Studio album by Caroline's Spine
- Released: September 16, 2008
- Recorded: 2008 in Austin, Texas and Scottsdale, Arizona
- Genre: Alternative rock
- Label: 7th Kid Entertainment
- Producer: Jimmy Newquist Nick DiDia Dave Percifull

Caroline's Spine chronology
| Captured (2007) | Work It Out (album) (2008) |  |

= Work It Out (album) =

Work It Out is the eighth studio album by American alternative rock band Caroline's Spine. The album's second track, "The Light Inside," served as the album's lead single in late 2008.

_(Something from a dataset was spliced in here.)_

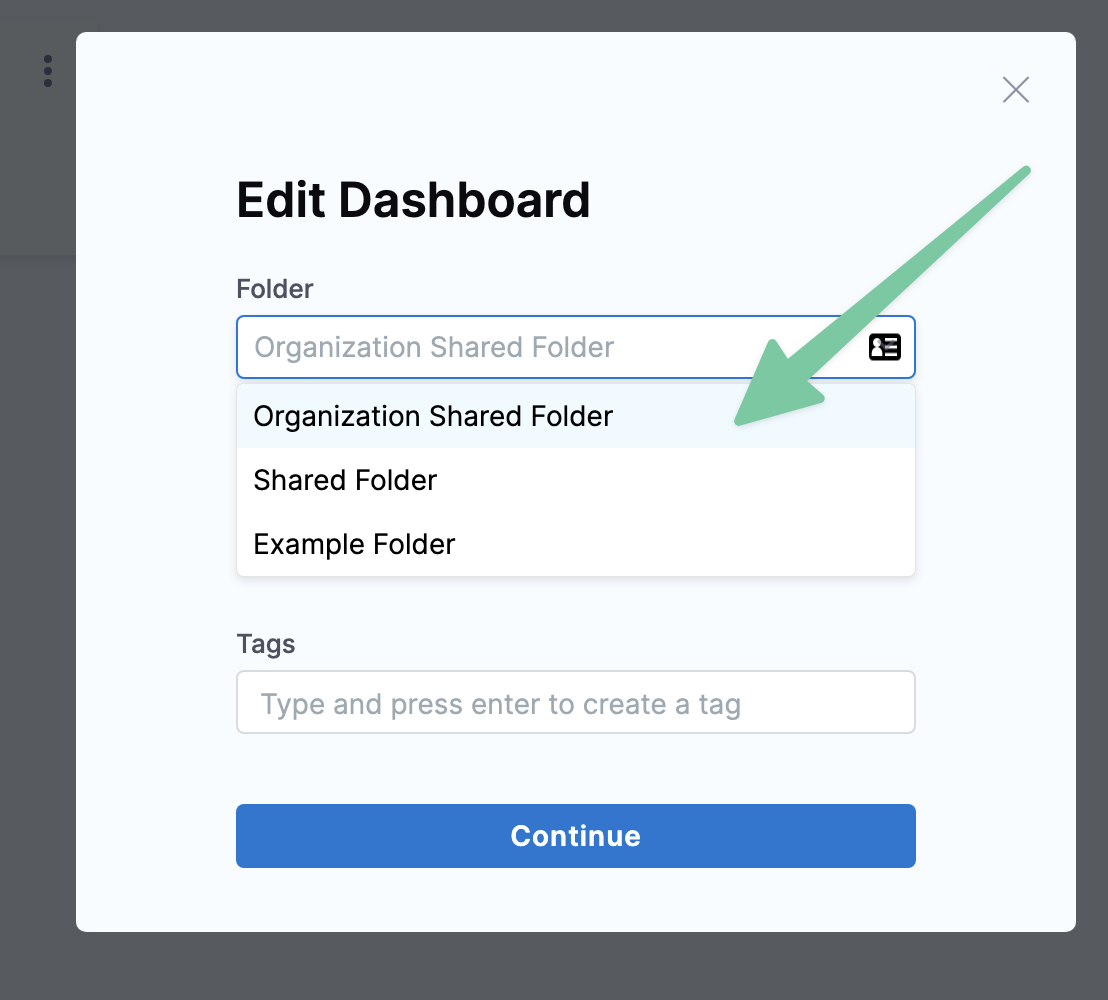1108x1000 pixels.
Task: Click the highlighted first folder suggestion
Action: coord(433,416)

In 2008, Newquist recorded Work It Out in Austin, Texas and Scottsdale, Arizona. Newquist serves as the only original band member featured on the album and worked with Nick DiDia to create the "melodic train wreck." The lead single, "The Light Inside," found national radio play in late 2008 and would rank as the second most downloaded song in Caroline's Spine's history, placing it just under their biggest hit, "Sullivan."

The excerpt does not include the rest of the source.